Ni política ni económicamente la abolición de las torres pone en jaque al sistema mundial. Es otra cosa lo que está en juego: la descarga eléctrica de la agresión, la insolencia de su éxito y, de golpe, la pérdida de credibilidad, la quiebra de la imagen. Porque el sistema no funciona sino cuando puede intercambiarse por su propia imagen, reflejarse como las torres en su gemelidad, encontrar su equivalente en una referencia ideal. Es eso lo que lo hace invulnerable y es esa la equivalencia que se ha quebrado. Es en ese sentido que el sistema, tan inasible como el propio terrorismo, ha sido sin embargo golpeado en pleno corazón.

 

Notas

[1] Por cuanto en francés existen ambos términos, mondialisation y globalisation —el primigenio, mondialisation, no exento de connotaciones y timbres precisamente anti-globalizantes; así el movimiento llamado altermondialiste [altermundialista], en que el altermundialismo llega a ser sinónimo de antiglobalización—, y por cuanto Baudrillard privilegia uno —mondialisation— sobre otro, traduciremos siempre mondialisation por mundialización y no por globalización. Con lo cual en modo alguno se sugiere que términos como mundial o mundialización adquieran en Baudrillard connotaciones irreductibles a todo solapamiento con global globalización. La decisión, por tanto, obedece a consideraciones estrictamente lingüísticas.

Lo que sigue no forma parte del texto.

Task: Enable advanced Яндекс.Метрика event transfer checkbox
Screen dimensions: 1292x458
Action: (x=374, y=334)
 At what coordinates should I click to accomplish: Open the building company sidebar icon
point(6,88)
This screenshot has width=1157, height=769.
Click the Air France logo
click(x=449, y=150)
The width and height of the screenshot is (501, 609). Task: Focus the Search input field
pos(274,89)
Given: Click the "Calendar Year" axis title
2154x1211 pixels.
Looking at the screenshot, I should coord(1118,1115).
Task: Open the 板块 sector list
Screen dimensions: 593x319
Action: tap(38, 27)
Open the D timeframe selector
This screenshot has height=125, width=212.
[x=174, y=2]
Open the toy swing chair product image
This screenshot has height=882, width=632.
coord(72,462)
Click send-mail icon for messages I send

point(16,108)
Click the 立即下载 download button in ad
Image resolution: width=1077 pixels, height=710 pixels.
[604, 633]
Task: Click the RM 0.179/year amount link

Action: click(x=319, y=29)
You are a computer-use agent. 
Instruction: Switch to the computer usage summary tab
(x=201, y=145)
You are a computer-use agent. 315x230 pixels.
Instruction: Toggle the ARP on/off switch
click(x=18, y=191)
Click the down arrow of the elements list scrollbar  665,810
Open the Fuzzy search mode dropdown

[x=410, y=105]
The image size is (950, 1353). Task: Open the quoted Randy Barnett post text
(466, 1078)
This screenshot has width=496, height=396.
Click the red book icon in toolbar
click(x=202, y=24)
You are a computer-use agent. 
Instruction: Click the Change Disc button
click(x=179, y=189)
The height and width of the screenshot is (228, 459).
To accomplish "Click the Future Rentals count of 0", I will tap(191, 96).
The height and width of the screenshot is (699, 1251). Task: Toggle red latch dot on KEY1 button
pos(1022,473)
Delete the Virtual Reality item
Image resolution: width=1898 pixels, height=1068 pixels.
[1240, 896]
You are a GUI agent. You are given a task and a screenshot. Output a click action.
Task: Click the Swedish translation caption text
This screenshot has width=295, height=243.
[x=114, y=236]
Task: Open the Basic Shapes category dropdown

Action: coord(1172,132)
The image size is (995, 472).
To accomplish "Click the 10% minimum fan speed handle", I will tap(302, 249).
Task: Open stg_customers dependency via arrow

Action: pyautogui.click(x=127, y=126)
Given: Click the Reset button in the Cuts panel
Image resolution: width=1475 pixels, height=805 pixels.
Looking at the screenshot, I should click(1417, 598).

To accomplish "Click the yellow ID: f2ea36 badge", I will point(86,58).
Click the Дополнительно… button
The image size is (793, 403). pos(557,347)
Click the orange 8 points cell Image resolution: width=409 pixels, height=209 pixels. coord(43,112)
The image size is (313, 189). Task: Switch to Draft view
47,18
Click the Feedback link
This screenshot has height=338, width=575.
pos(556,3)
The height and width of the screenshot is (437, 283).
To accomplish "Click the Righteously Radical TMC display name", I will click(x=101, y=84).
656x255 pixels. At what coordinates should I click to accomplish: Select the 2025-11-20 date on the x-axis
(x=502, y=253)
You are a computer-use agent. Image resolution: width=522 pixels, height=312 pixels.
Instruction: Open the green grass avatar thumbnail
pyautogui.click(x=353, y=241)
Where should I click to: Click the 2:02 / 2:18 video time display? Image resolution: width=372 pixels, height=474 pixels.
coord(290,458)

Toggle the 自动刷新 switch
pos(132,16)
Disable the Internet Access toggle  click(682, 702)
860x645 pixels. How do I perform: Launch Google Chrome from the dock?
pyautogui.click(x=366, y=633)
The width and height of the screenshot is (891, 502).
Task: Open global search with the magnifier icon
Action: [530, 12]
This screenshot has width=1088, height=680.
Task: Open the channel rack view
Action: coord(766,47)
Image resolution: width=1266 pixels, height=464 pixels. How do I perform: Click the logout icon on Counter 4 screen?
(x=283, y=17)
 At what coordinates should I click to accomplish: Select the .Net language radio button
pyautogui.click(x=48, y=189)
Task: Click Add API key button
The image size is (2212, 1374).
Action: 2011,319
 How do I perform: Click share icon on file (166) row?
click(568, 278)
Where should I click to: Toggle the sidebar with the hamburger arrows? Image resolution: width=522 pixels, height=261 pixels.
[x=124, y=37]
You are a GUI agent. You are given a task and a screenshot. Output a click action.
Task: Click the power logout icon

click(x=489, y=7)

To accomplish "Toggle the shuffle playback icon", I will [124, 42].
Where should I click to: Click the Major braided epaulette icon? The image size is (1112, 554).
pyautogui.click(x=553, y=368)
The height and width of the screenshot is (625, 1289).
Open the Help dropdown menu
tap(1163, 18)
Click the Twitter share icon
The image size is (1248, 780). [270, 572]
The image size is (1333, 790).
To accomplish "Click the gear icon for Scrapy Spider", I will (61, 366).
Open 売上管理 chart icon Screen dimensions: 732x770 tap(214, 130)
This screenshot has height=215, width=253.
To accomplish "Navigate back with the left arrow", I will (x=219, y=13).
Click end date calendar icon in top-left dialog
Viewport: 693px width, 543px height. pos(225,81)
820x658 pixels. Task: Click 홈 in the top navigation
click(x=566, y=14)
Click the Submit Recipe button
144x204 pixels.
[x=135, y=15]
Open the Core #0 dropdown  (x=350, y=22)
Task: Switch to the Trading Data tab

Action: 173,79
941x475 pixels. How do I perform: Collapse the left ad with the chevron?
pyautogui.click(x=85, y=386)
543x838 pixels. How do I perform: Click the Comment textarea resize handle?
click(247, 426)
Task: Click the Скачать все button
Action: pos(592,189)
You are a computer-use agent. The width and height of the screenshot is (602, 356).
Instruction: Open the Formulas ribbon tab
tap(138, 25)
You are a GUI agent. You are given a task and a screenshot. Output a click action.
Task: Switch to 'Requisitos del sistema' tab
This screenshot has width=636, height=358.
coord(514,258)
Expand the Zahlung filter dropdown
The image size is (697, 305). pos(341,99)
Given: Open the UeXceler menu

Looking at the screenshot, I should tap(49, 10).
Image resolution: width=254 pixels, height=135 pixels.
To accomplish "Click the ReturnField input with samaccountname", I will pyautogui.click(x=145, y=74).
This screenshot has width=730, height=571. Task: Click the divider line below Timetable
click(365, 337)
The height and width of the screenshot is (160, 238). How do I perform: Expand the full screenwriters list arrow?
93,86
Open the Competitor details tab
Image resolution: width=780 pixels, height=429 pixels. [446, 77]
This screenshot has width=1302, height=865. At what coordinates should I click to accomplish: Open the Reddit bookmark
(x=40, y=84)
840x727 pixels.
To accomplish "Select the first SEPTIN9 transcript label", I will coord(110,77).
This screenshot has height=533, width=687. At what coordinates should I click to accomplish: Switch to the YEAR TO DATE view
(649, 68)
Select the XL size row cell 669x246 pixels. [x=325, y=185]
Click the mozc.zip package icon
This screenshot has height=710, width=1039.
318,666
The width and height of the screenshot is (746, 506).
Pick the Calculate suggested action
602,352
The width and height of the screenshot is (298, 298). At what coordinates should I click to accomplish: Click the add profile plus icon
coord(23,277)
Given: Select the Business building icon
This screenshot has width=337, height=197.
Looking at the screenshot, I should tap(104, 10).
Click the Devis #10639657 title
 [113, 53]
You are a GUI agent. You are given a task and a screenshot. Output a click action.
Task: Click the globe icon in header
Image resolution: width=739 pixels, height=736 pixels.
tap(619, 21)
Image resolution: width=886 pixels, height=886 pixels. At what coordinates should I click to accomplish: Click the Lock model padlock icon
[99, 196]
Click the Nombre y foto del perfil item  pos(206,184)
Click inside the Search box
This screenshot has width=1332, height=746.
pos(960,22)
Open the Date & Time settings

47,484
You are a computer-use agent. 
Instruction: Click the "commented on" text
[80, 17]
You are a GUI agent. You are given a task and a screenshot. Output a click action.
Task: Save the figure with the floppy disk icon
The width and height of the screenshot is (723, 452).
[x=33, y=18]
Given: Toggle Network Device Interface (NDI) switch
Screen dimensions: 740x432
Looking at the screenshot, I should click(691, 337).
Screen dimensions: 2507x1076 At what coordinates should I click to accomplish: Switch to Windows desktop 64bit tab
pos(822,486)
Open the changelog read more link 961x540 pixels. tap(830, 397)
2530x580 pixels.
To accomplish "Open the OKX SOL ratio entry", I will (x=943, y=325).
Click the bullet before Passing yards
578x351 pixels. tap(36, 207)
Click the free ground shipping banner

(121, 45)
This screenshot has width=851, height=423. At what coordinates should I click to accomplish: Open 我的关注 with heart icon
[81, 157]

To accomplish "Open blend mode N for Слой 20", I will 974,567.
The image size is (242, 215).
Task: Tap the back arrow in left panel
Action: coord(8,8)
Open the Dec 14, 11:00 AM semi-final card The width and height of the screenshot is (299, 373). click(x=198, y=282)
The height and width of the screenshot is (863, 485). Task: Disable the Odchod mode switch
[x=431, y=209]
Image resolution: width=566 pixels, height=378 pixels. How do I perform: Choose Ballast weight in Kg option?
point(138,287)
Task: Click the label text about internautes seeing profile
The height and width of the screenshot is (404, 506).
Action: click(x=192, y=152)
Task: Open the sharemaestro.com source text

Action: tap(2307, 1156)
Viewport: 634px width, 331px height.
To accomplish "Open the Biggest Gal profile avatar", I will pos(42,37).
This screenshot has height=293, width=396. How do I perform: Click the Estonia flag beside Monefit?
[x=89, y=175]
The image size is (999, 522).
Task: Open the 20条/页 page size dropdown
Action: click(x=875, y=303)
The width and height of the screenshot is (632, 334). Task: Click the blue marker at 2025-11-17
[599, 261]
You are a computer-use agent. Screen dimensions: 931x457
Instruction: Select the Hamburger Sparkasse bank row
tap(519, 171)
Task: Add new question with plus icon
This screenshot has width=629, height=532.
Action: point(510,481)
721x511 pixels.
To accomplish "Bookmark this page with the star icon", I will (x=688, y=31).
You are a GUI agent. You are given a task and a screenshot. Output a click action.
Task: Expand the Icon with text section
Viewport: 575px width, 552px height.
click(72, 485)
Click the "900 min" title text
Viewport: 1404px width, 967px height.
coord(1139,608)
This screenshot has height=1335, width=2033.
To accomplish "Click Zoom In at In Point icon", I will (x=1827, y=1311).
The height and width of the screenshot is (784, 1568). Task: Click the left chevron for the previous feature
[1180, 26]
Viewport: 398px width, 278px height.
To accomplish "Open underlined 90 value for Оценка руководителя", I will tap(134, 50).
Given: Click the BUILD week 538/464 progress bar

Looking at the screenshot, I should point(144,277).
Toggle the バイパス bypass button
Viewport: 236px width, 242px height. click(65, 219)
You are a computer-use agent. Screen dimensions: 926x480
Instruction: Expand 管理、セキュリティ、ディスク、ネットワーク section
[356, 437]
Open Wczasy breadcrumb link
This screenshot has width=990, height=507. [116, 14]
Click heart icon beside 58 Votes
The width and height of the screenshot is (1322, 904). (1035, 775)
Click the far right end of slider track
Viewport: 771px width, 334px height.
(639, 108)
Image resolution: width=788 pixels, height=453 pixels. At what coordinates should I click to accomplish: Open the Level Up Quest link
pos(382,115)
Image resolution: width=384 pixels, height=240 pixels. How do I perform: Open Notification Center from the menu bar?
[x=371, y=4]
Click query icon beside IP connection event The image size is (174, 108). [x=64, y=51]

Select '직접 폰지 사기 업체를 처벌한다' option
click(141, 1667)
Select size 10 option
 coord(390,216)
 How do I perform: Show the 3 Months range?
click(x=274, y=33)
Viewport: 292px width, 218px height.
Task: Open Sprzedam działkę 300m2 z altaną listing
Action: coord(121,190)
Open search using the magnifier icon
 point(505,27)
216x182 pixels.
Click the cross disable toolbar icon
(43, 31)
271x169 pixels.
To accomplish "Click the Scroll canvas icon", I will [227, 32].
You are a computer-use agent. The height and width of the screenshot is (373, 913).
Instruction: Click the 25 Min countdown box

[2] Véase, de Arundhati Roy, “The algebra of infinite justice”, The Guardian, 29 de septiembre de 2001.

[3] Nasreddin Hodja (1208-1285). Escritor satírico turco.

[4] Cf. Philippe Muray, Queridos yihadistas, Granada (España), Nuevo Inicio, 2010 [ed. original: Chers djihadistes, París, Arthème Fayard, 2002]. Muray escribió el ensayo homónimo publicado en forma de libro el día después de los atentados contra las Torres Gemelas.

[5] Durante 18 años, Jean-Claude Romand pretendió ante familiares y amigos haber finalizado sus estudios de medicina y trabajar para la Organización Mundial de la Salud. En enero de 1993, a punto de ver desenmascarada su impostura, optó por matar a su esposa, sus hijos y sus padres. Condenado a cadena perpetua, más 22 años de privación de libertad, en 2019 un tribunal de apelación le concedió la libertad condicional tras 26 años de encarcelamiento. Emmanuel Carrère, quien llegó a mantener correspondencia con el recluso Romand y a seguir las vistas del proceso, se basó en su historia para escribir L’adversaire (París, Gallimard, 2001) [El adversario (trad. Jaime Zulaika), Barcelona, Anagrama, 2013], posteriormente adaptada al cine por Nicole García.

[6] En “Post-Baudrillardian Valuation of the Forms of Symbolic Reversibility” [Valoración postbaudrillardiana de las formas de reversibilidad simbólica] (International Journal of Baudrillard Studies, Volumen 6, Número 1, enero de 2009), Caroline Heinrich dialoga con los acercamientos de Baudrillard a la lógica de la indiferencia —la abolición, por el capital sin medida, de toda referencialidad—, la(s) singularidad(es), las formas simbólicas de reversibilidad y otros tópicos.

[7] Thierry Meyssan, L'éffroyable imposture, París, Carnot, 2002 [La terrible impostura (trad. Ariadna Martín Sirarols), Buenos Aires, El Ateneo, 2002]. También en medios académicos de los propios Estados Unidos, o incluso en encuestas de opinión, se llegó a cuestionar la versión oficial de los hechos. Véase, por ejemplo, “Who really blew up the twin towers?“, en The Guardian, 5 de septiembre de 2006.

[8] Catástrofe aérea en la que murieron 270 personas entre pasajeros y tripulantes del vuelo 103 de Pan Am el 21 de diciembre de 1988. Se trató de un acto terrorista perpetrado por dos ciudadanos libios. En 2003, Muammar Gaddafi aceptó la responsabilidad de su país por el atentado, si bien negó haber dado personalmente la orden de que se ejecutara. En 2008, Libia contribuyó la suma de 1.500 millones de dólares a un fondo de indemnización de los familiares de las víctimas de ese y otros atentados.